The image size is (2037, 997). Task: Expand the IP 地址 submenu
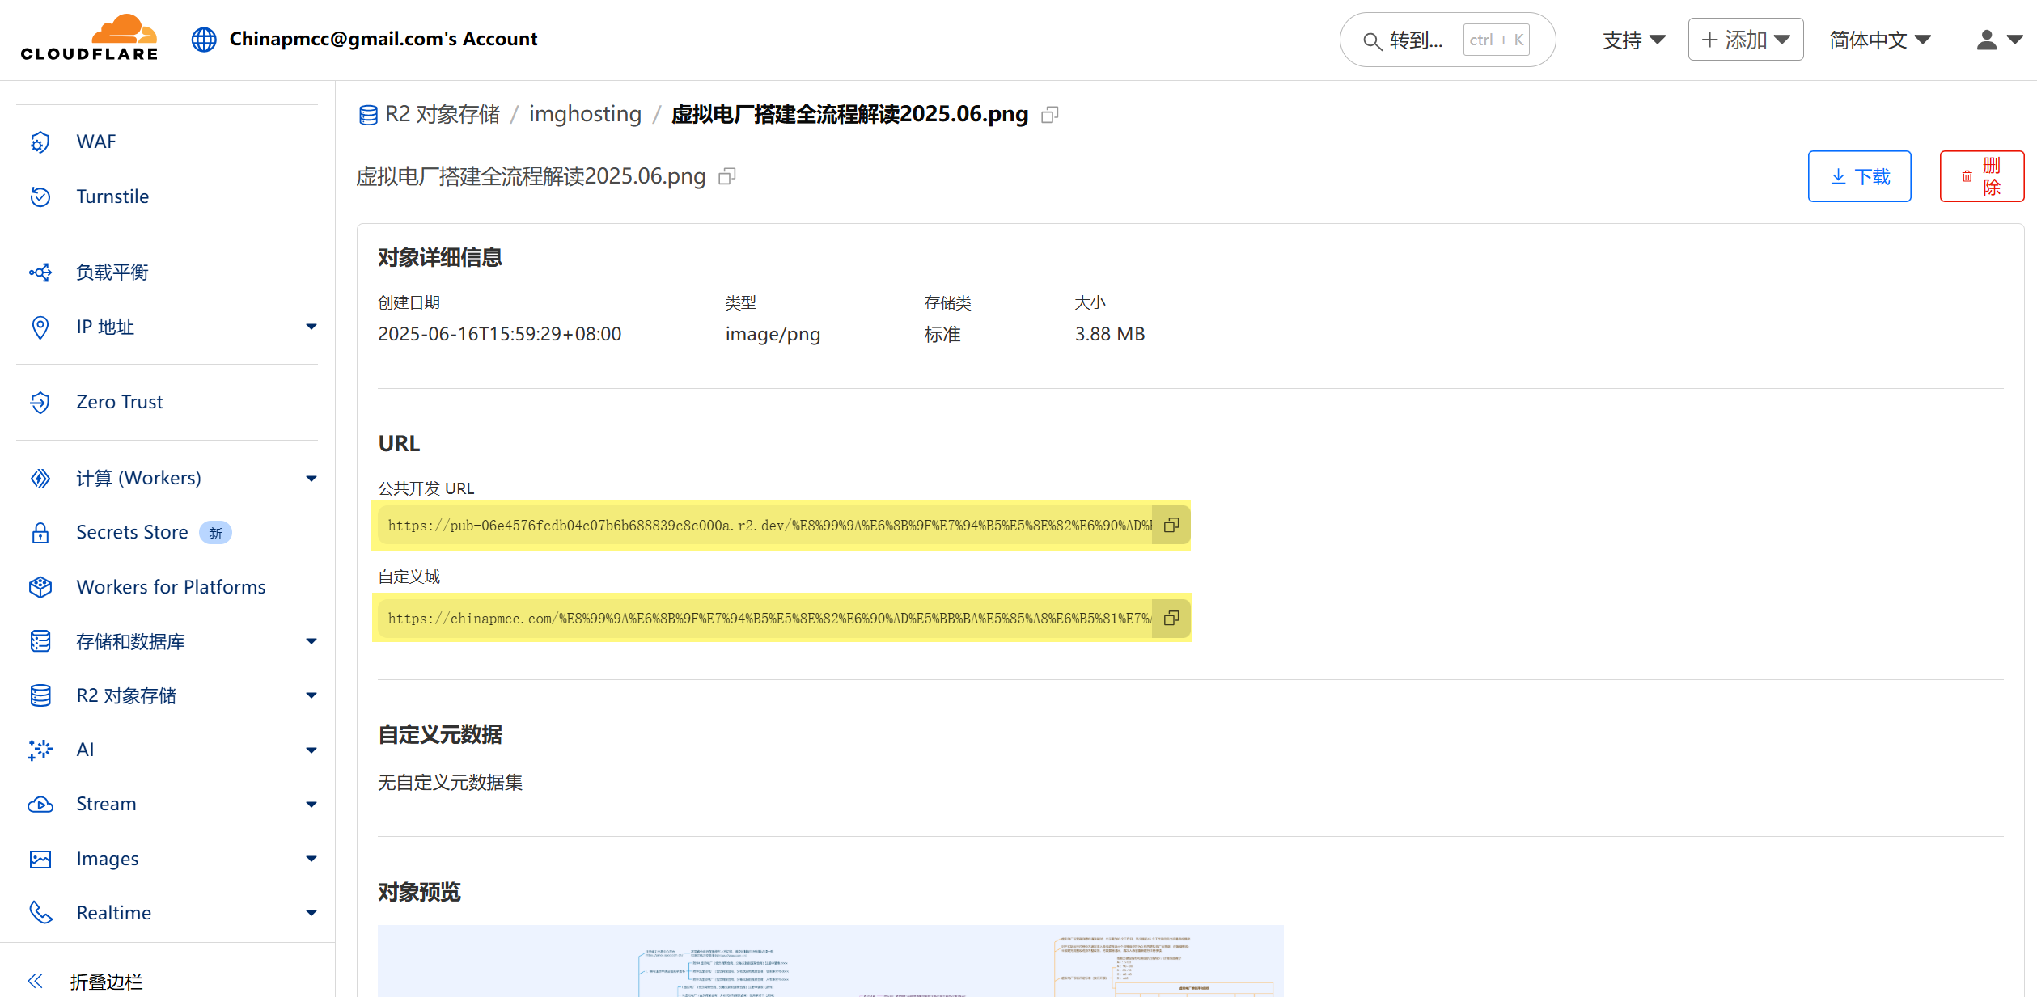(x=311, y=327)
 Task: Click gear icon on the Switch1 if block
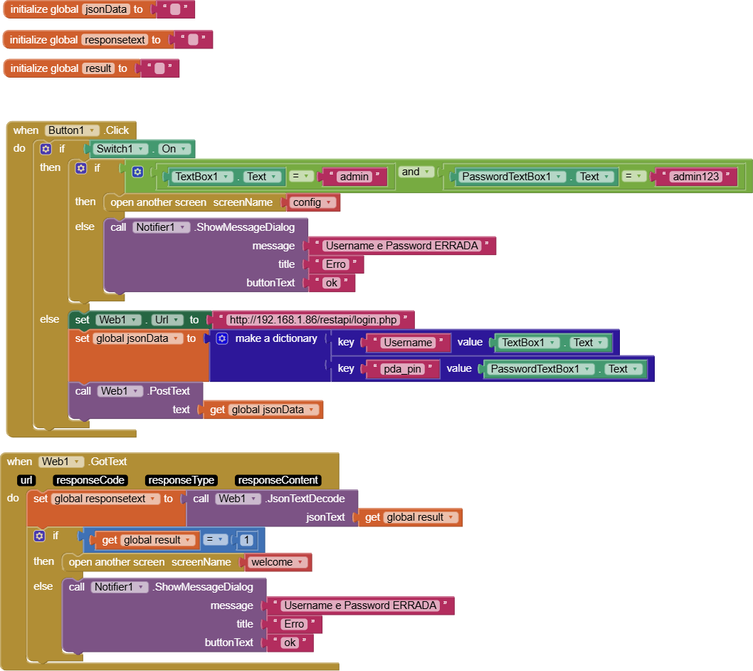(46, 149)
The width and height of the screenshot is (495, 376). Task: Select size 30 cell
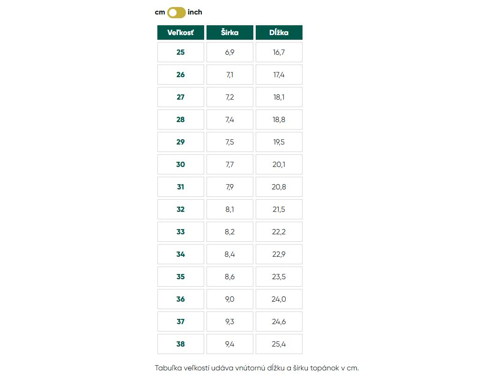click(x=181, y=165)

________________________________________

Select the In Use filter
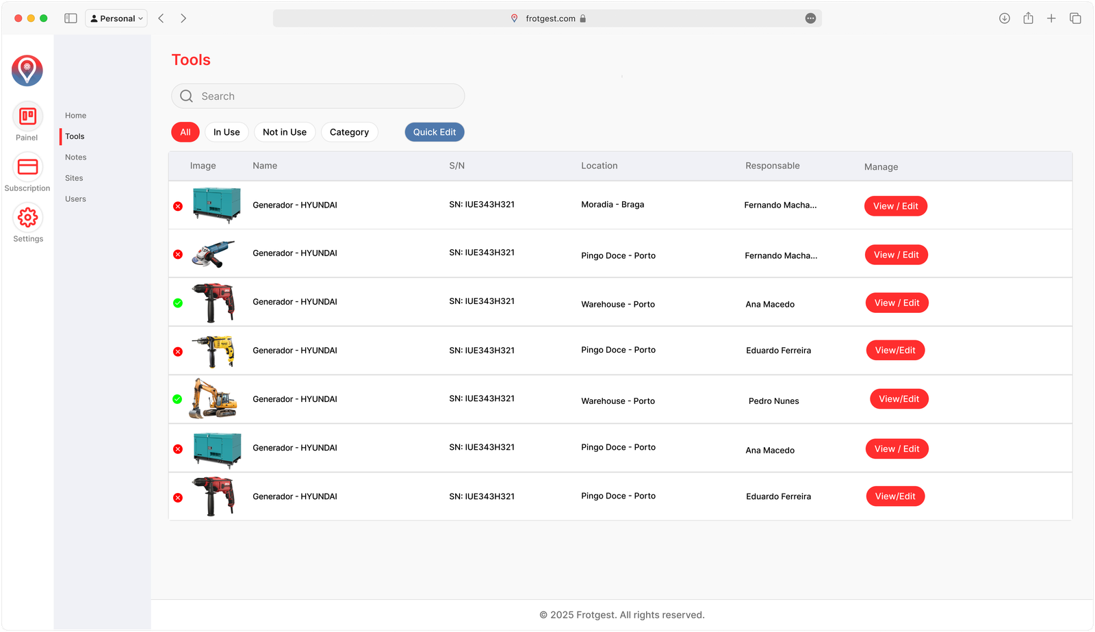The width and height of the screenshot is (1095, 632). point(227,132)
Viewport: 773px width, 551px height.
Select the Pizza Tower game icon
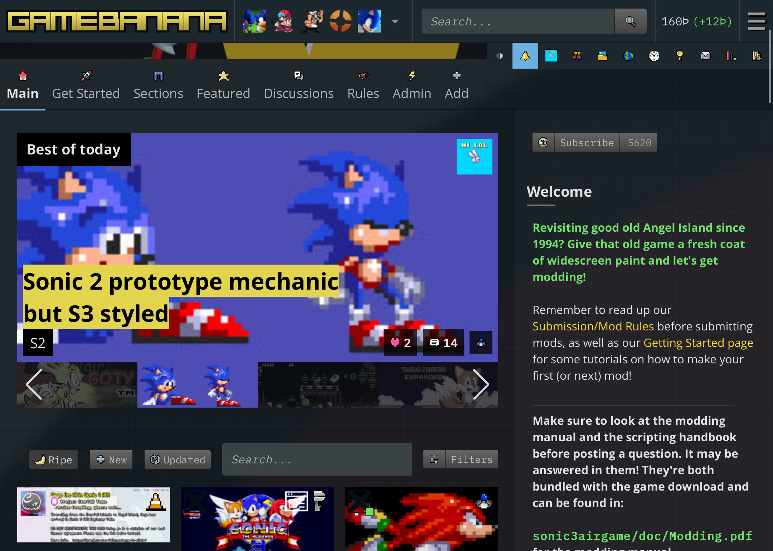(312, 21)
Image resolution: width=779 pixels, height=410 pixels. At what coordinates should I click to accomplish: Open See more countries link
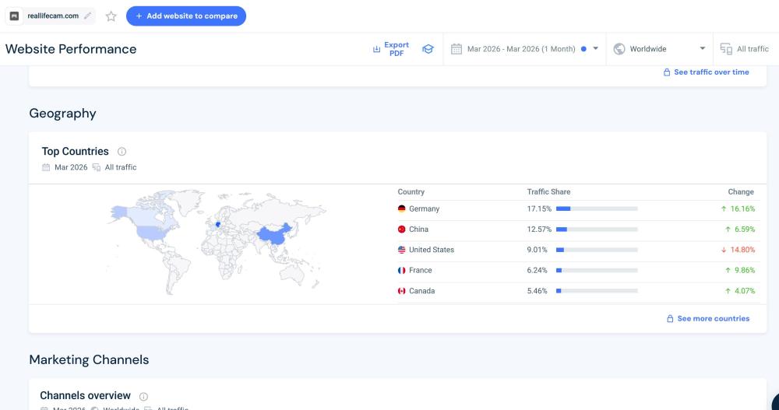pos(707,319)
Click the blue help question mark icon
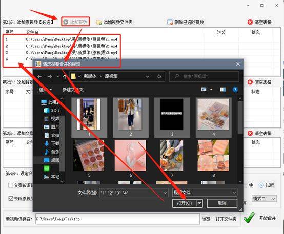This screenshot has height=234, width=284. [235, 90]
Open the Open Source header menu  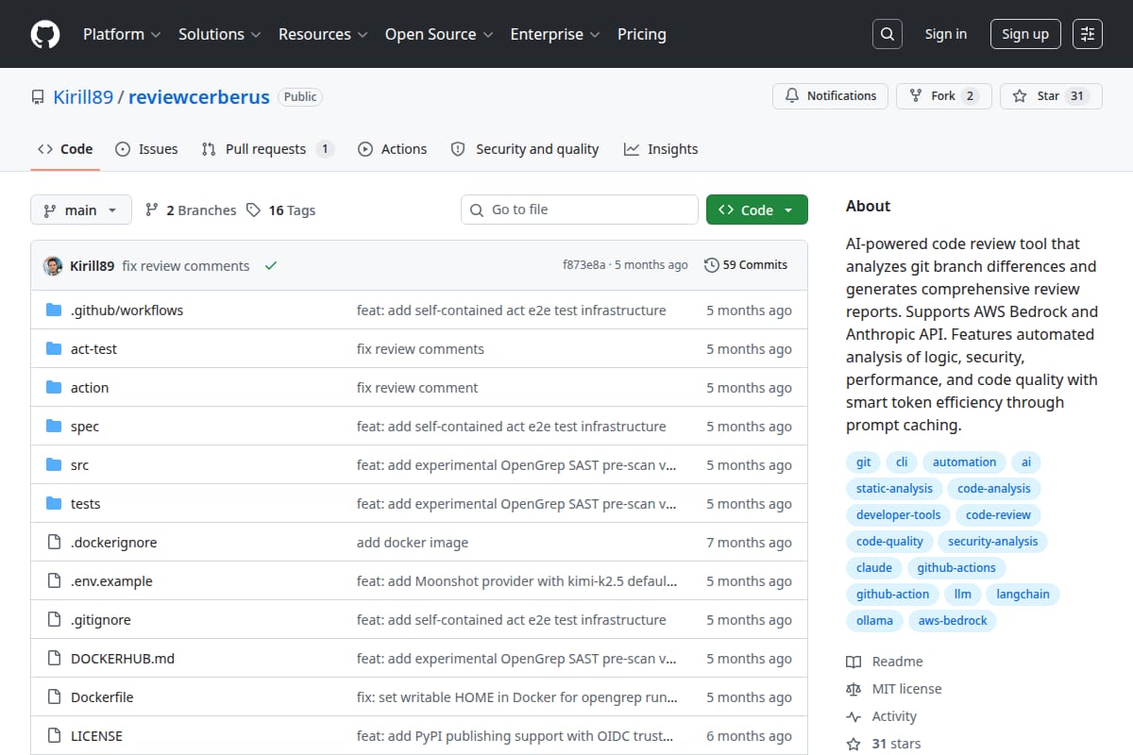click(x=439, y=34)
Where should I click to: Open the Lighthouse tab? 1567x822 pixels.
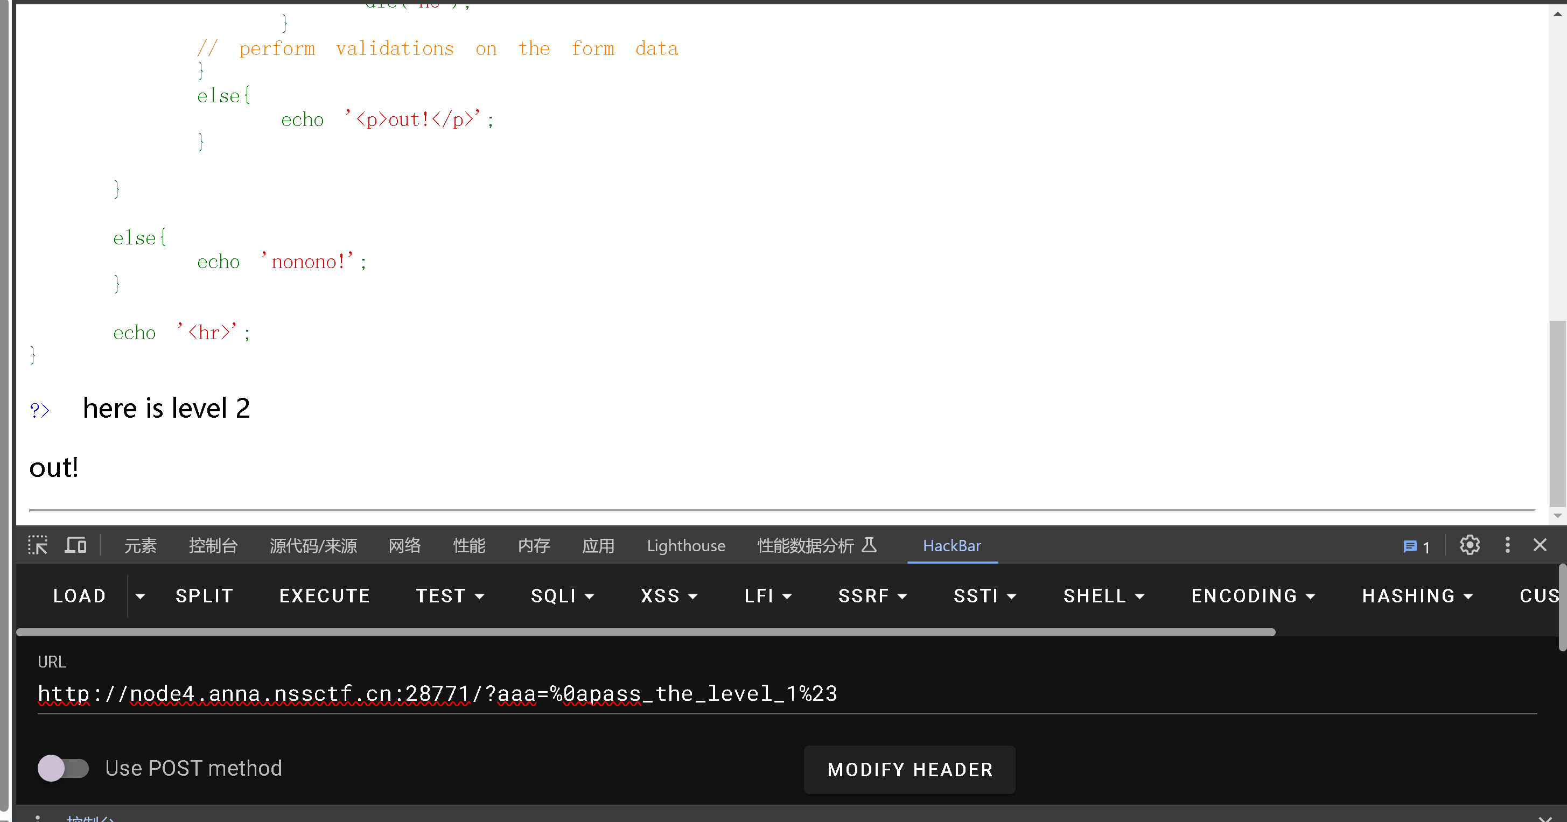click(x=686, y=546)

________________________________________

- REQUEST
Locate every line in the items above that contains the word "icon", and copy each such line.

- FULL SOLUTION
 Task: Click gear icon on the Switch1 if block
Select the Pizza Tower game icon
Click the blue help question mark icon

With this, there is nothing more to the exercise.